BEYOND THE NUMBERS
State Higher Ed Funding’s Down, Tuition’s Up
Years of state funding cuts for public colleges and universities have helped drive up tuition and hurt students’ experiences by forcing faculty cuts, reduced course offerings, and program or department eliminations. Consequently, college has become less affordable and less accessible for students who need degrees to succeed in today’s economy, as we explain in our newly published annual report on state higher education funding.
Though some states have begun to restore some of the deep cuts to public two- and four-year colleges since the recession hit, their support remains far below previous levels. In total, after adjusting for inflation, of the 49 states that have enacted full higher education budgets for the current school year, funding for public two- and four-year colleges is $8.7 billion below what it was just before the recession. (Illinois hasn’t enacted a full budget for 2016.)
We found, after adjusting for inflation:
- Forty-five states — all except Montana, North Dakota, Wisconsin, and Wyoming — are spending less per student in the 2015-16 school year than they did before the recession (see chart).

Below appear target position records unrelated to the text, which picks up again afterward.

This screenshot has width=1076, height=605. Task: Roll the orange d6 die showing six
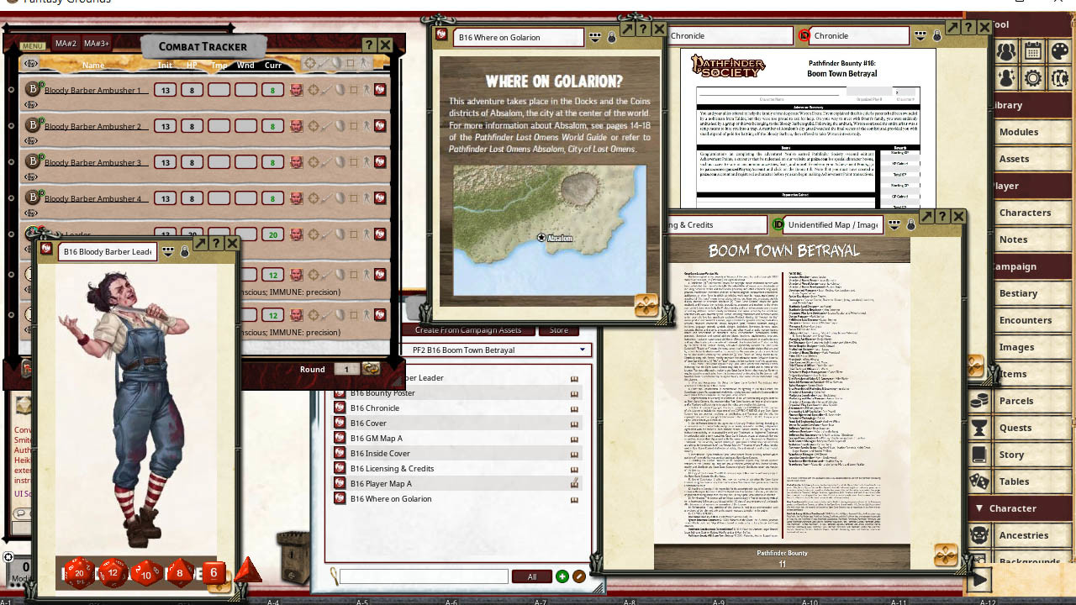pyautogui.click(x=214, y=572)
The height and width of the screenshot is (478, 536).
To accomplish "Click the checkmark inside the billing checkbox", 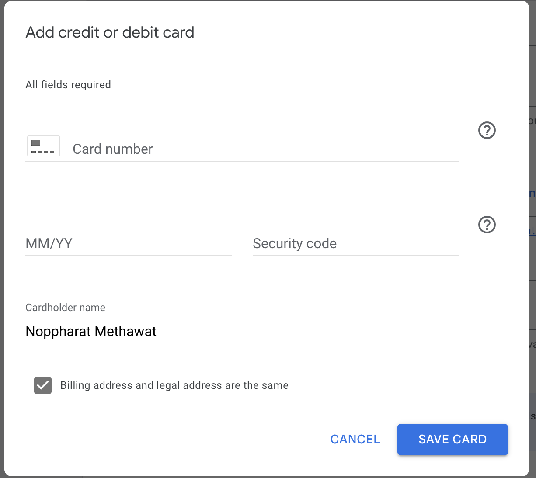I will (x=43, y=385).
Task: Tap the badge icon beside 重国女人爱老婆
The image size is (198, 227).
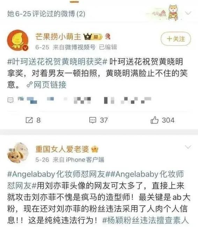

- The average state is spending $1,525, or 17 percent, less per student than before the recession.
- Per-student funding in eight states — Alabama, Arizona, Idaho, Kentucky, Louisiana, New Hampshire, Pennsylvania, and South Carolina — is down by more than 30 percent since the start of the recession.
- In 11 states, per-student funding fell over the last year. Of these, three states — Arkansas, Kentucky, and Vermont — have cut per-student higher education funding for the last two straight years.
- In the last year, 38 states increased funding per student. Per-student funding rose $275, or 4 percent, nationally.
As states have slashed higher education funding, the price of attending public colleges has risen significantly faster than has median income. For the average student, increases in federal student aid and the availability of tax credits haven’t kept up, jeopardizing the ability of many to afford the college education that’s key to their long-term financial success.
A large and growing share of future jobs will require college-educated workers. Public investment in higher education that would keep quality high and tuition affordable and provide financial aid to students who need it most would help states develop the skilled and diverse workforce they will need to compete for these jobs.
But sufficient public investment can only come if policymakers make sound tax and budget decisions. State revenues have improved significantly since the recession but are still only modestly above pre-recession levels. To make college more affordable and increase access to higher education, many states need to supplement that revenue growth with new revenue — and reject costly tax cuts — to fully make up for years of severe cuts.